• [TASK INSTRUCTIONS]:
Of all the entries below, only the lines from the one with "You are a GUI" up to and including the one with "This screenshot has height=1146, width=700." are to be duplicated exactly.

• [DATASET RECORDS]:
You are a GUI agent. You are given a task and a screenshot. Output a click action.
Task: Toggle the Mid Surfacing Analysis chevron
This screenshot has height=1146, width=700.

* * *

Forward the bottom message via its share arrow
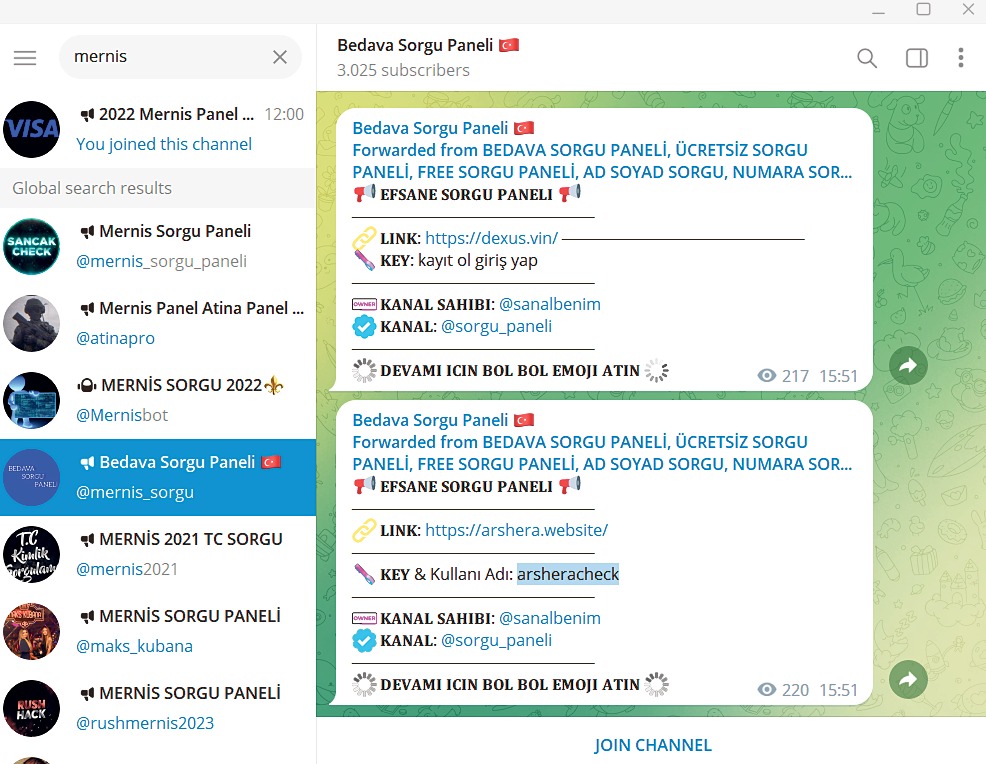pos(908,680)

---

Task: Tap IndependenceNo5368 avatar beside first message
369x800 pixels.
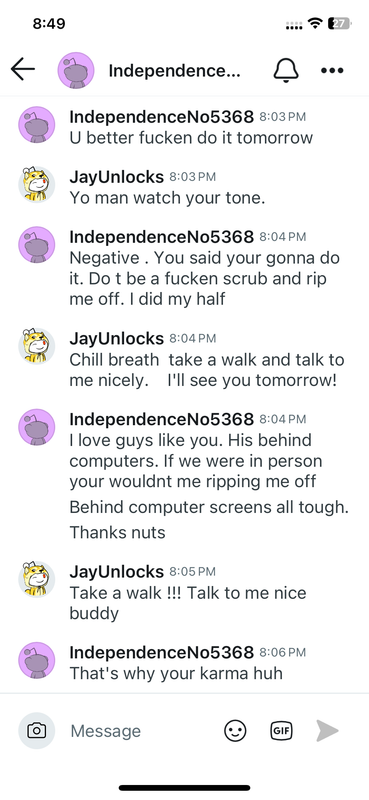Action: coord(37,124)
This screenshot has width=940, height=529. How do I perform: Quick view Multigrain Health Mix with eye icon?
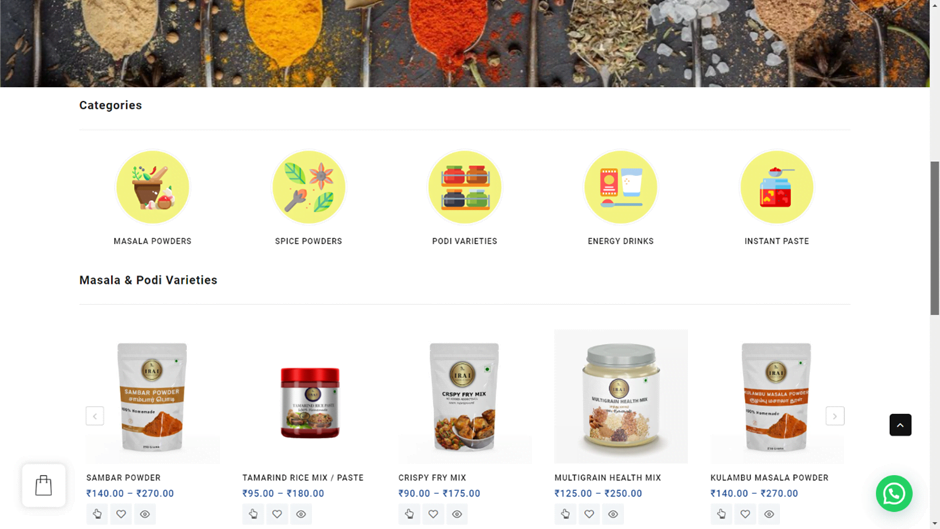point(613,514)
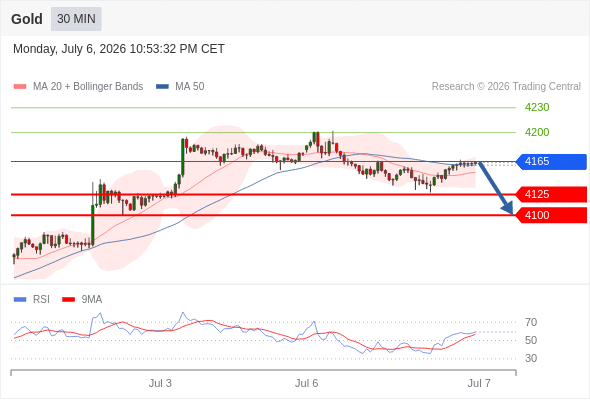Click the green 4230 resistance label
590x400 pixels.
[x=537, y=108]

• [WRITTEN RESPONSE]:
You are a GUI agent. You are given a task and a screenshot. Output a click action.
Task: Toggle the Mid Surfacing Analysis chevron
This screenshot has height=1146, width=700.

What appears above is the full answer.